Towards Artificial General Intelligence: Oriol Vinyals

What is artificial general intelligence and what are researchers doing to achieve this goal today? Oriol Vinyals, from Google DeepMind, walks you through the answers to these questions with some interesting examples.

I hope most of you have heard the term of artificial intelligence or artificial general intelligence. The sort of textbook definition would be sort of the study of building agent (as we call them) to solve a a large variety of very complex tasks before without needing to be reprogrammed.

These is a very long quest which we have taken on and there’s still a long way to go for us to sort of see it done. But crucially it’s already shown a lot of advancements and a lot of progress that we already have seen our day today.

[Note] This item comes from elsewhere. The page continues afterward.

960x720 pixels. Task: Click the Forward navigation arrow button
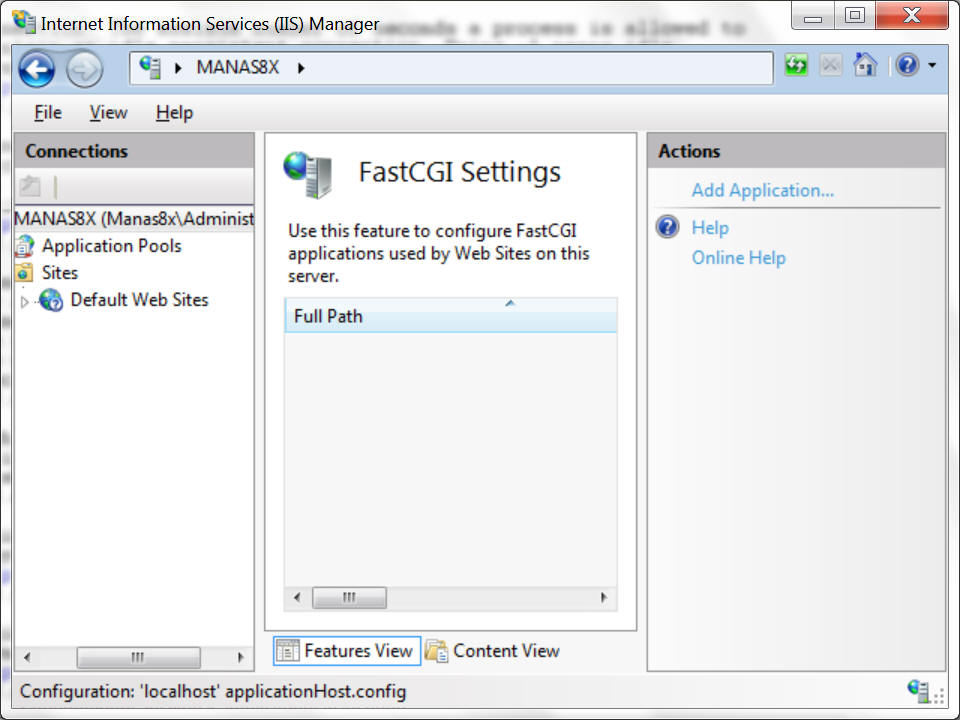click(84, 69)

But this thought.. I actually want to explain how we the researchers are actually trying to achieve this goal so not only like define it but actually how are we tackling nowadays building agents.

Imagine for a second that I asked you to be sort of a bit of an engineer perhaps and do something that to us looks extremely trivial we do this every day.

“Make a robot open a door”

There’s a robot and I ask you okay you build an algorithm a sequence of instructions to make this robot open the door. It is very common to sort of break out this problem into several pieces and what you could do is sort of say do that right so to open up, find the door, find where the handle of the door, grab it, push it down and open it.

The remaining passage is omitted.